May 8, 1997: Apple launches the PowerBook 2400c laptop, a 4.4-pound “subnotebook” that’s the MacBook Air of its day.
The PowerBook 2400c predicts the rise of speedy, lightweight notebooks, while also paying tribute to Apple’s past. Its design echoes the original PowerBook 100. Even years later, it remains a cult favorite among many Mac users.
PowerBook 2400c: Impressively thin, impressively powerful
Today, a 4.4-pound laptop doesn’t sound particularly impressive. The modern MacBook weighs just a fraction over 2 pounds, making the PowerBook 2400c seem chunky by comparison. However, it came in at about half the weight of most laptops in the late 1990s. That made it an impressive engineering feat from Apple.
Despite this, the PowerBook 2400c proved surprisingly powerful. Manufactured by Apple’s old rival IBM, it came with PCI-based architecture with a 180 MHz PowerPC 603e processor and 256KB of Level 2 cache. This allowed it to run the standard business applications of the time almost as well as Apple’s more-powerful PowerBook 3400c, which was available around the same time.

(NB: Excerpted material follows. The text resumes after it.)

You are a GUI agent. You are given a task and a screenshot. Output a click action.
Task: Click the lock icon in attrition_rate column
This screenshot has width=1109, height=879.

The software also looked good on the computer’s 800×600, 10.4-inch active matrix TFT display. The graphics were a step above what many laptops offered at the time. The PowerBook 2400c also boasted a 1.3GB IDE hard drive and 16MB of RAM (expandable to 48MB). The laptop’s lithium-ion battery delivered two to four hours of use between charges.
Life after Steve Jobs
Unlike Apple’s present love of ditching ports wherever possible, the 2400c came with a decent array. Its ports included one ADB, one serial, one audio out, one audio in and one HD1–30 SCSI connection, along with the onboard Mini–15 display connector.
It also came with two Type I/II PC Card slots and the option of a double-high Type III PC card for added expandability.
Later, when other Apple laptops of the era became outdated, this level of expandability gave users access to everything from USB and FireWire to Ethernet and wireless networking.
As with any lightweight laptop, however, Apple made some compromises. To achieve the PowerBook 2400c’s thin form factor, Apple ditched the CD-ROM drive and internal floppy drive. However, it came with an external floppy.
Nonetheless, the level of expandability made the PowerBook 2400c a computer that lived well beyond a few years. It came preloaded with the popular Mac OS 8, but could run anything from System 7 to Mac OS X 10.2 Jaguar, with the correct modifications. It was particularly well-liked in Japan, where people favored lightweight laptops long before Western consumers did.
Sadly, the PowerBook 2400c didn’t survive the wrath of Steve Jobs. When he returned to Apple and subsequently assumed full control (he took over as interim CEO just two months after the laptop was released), he began scrapping projects to streamline Apple’s offerings.